As alluded to before, flexible vinyl can be cost-effective. For example, many box and reefer trucks can have a flexible vinyl installed for much less than a wrap. On used vehicles with existing decals, dents, etc., the existing graphics don’t need to be removed and the dents don’t need to be fixed as flexible vinyl can be stretched right over them, saving more time and money. Quick installations also make for reduced costs for graphic removals.
Another significant cost savings is the fact that the frames and graphics can be re-used. To reduce costs even further, some companies install their flexible vinyl systems on their own.
That is not to say that there are not some limitations to flexible vinyls. There are certain surfaces that lend themselves to traditional wraps. This includes smaller areas or curved surfaces like the cab itself and the rear doors.
For example, Kwik Zip can be used on rear roll-up doors because of modifications in its frame, but Epic admits some swing doors lend themselves to a traditional wrap due to the locking mechanism and door designs that exist.
FURTHER BUSINESS CONSIDERATIONS
The choice of whether to begin or adapt one’s fleet for marketing reasons is a rather simple one: do the benefits outweigh the costs? The answer to this question depends upon the goal a given company is trying to achieve.
Some companies want to brand their own company while others want to sell ad space to other corporations. When the latter is the case, return on investment is pretty easy to figure out and is probably a matter of months before the ads turn a profit. Return on investment can be affected by the amount of trucks, the hours in which they operate and where they operate.

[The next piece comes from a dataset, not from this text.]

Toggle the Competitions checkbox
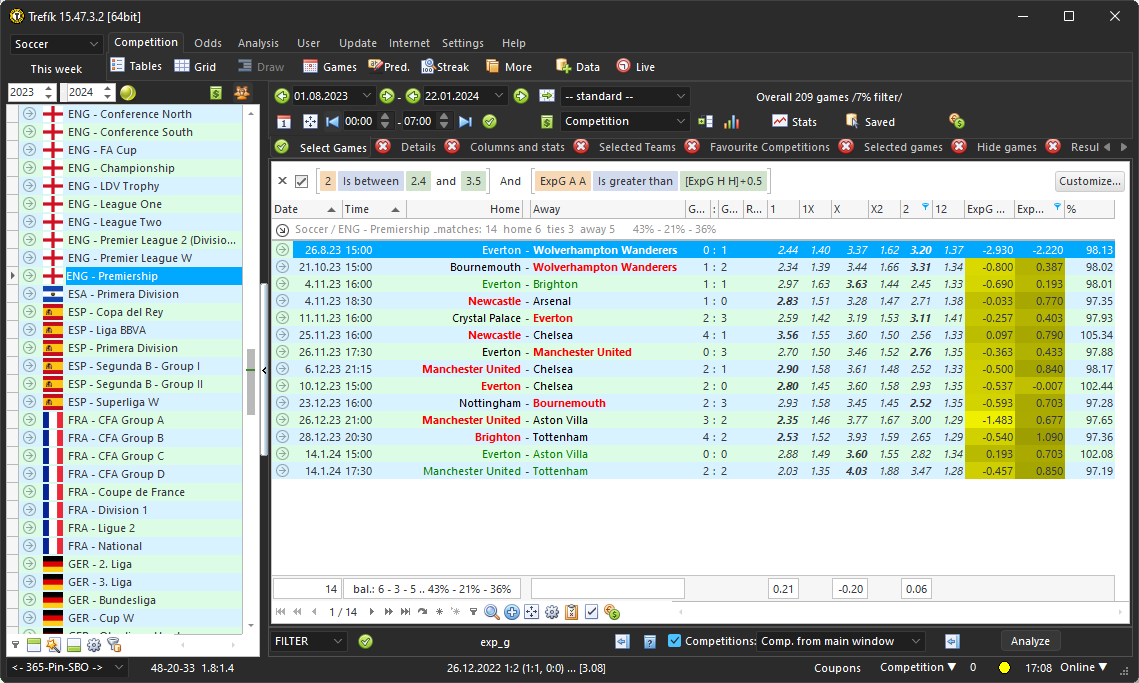 (674, 641)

Return on investment aside, it is important to consider the costs of downtime for installing the wraps and ultimately, de-identifying the fleet. Traditional wraps tend to cost more in both categories. They take days to install rather than hours or even minutes. Furthermore, the cost of removal can be in the thousands as opposed to hundreds of dollars per truck.
Companies such as 3M make solvents that remove any wrap adhesive that may remain on the vehicle, but a flexible vinyl does not need any such chemicals. It can simply be removed from the vehicle.
In this way, flexible vinyls often can improve the resale of a vehicle. The cost of removal is less of an issue and often the vinyl helps preserve the original condition of the vehicle because it was not exposed to the elements. Dirt and dings are often not visible, simply because the vinyl repelled road debris, often increasing the resale of the vehicle.
Regardless of whether you choose a traditional wrap or flexible vinyl, you will need to determine the best wa y to generate the graphic artwork. Often the fleet will do this, but professional ad agencies and often the wrap-providers themselves can render the same service.
The cost of art can vary in price widely. A wrap design which includes a simple logo, may cost as little as $500. The price goes up with a more complicated image or when the graphic artist has to create the ad. When this is the case, the cost can be in the thousands of dollars.
To save money, it is best for a fleet to come up with a high-resolution image made to fit the dimensions of the vehicle itself.
Graphic art created by the fleet will generally need to be modified for use as a wrap. Often the challenge with wraps is applying a smaller image for use on the side of a large object like a truck or a trailer. No matter how high the resolution of the smaller image is, when it is enlarged so substantially, it may not be at high enough resolution when stretched over the side of an entire vehicle.
The graphics artist of the wrap company usually needs to airbrush out the pixels in an image so a smooth looking picture can be achieved.